The takeaway is that, instead of a simple “male gaze”, people had a highly complicated and variable way of relating to images. Sometimes they are omniscient observers, sometimes they insert themselves into the image, sometimes they take the position of one of the people in the image. People spun elaborate scenarios about the action and experiences of the people in the image, based on the tiniest of cues in the image or the absence of details.

This suggests that people don’t take the pornographic image “straight”: they add a huge amount to the experience from their own imaginations and memories. When we read text, we complete the experience with our own minds, but it may be that we do when we see images, and that no two people see precisely the same image. People have active imaginations (not only sexual) and we cannot attribute the content of their fantasies solely to their media intake.

Anti-porn theorists generally posit that pornographic images encourage or foster imitative behaviour in the viewer, but this study suggests that it’s a lot more complicated. The viewer may select a woman who is injured or bound in order to fantasize about rescuing or healing her.

Another interesting point is the difference between putting a fantasy character in a “peril” situation, in which something bad is threatening but hasn’t happened yet and from which they could be saved, and outright violence or snuff scenarios.

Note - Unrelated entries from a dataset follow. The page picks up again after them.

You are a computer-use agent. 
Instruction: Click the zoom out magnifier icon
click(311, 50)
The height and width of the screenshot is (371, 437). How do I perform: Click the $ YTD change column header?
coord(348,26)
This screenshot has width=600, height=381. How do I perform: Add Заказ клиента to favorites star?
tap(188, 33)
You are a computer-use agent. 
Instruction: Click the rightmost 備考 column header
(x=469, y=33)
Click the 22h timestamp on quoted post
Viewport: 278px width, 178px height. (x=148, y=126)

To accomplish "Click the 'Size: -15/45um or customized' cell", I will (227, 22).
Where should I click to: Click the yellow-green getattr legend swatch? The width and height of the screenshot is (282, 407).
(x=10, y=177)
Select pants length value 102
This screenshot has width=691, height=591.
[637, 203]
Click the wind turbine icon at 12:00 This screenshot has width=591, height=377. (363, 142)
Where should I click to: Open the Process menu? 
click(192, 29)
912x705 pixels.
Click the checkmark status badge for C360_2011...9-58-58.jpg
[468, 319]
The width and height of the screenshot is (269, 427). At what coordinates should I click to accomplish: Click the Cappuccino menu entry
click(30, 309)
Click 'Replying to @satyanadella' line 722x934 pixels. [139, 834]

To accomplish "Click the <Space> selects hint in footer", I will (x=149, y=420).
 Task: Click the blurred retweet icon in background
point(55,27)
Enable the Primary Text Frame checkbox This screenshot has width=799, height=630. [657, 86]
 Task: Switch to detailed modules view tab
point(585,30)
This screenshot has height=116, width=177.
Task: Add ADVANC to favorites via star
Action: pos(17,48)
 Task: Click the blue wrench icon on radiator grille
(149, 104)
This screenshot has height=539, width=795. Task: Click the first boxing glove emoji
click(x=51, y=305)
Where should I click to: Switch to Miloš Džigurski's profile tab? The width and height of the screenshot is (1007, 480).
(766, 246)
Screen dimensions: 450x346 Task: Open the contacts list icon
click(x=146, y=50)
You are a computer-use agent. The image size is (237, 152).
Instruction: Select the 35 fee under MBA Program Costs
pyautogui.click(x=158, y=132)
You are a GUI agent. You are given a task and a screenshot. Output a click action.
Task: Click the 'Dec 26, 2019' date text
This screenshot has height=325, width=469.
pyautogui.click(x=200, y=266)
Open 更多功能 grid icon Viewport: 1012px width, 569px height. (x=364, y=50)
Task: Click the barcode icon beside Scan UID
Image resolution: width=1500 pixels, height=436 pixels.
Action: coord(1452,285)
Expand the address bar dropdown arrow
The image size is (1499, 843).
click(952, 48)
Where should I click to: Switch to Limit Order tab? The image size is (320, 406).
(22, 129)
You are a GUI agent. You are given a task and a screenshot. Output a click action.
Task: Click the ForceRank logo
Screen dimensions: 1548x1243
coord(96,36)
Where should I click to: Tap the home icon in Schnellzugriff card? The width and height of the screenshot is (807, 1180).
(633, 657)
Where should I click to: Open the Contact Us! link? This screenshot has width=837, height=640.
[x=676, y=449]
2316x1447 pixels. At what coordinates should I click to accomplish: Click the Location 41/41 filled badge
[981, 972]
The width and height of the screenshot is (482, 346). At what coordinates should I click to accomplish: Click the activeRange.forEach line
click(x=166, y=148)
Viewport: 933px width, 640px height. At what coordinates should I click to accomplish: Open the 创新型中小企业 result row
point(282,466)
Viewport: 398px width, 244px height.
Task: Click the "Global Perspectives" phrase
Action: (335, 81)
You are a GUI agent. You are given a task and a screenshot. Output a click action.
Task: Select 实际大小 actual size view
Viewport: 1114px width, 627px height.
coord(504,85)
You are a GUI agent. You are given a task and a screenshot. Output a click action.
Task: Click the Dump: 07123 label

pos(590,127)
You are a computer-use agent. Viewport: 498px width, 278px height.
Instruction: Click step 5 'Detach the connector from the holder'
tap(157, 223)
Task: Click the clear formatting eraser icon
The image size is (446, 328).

This might have something to do with the hurt/comfort trope in slash fanfiction, in which one character in the story is physically or mentally injured and the other heals or tends to the first, creating an opportunity for physical/emotional intimacy. (Of course, this could also be read as an opportunity to indulge in latent sadism, displaced onto another character.) In the film of The Sheik, the Valentino character starts out masterfully masculine, but the emotional climax of the film comes when he is injured and prostrate before his female love interest.

This ties into Freud’s essay “A Child is Being Beaten”, which talks about the mobility of the fantasizer’s point of view in flagellation fantasy, and Anna Freud’s essay on fantasies in which they are constantly re-edited by the fantasizer. (More on this later.)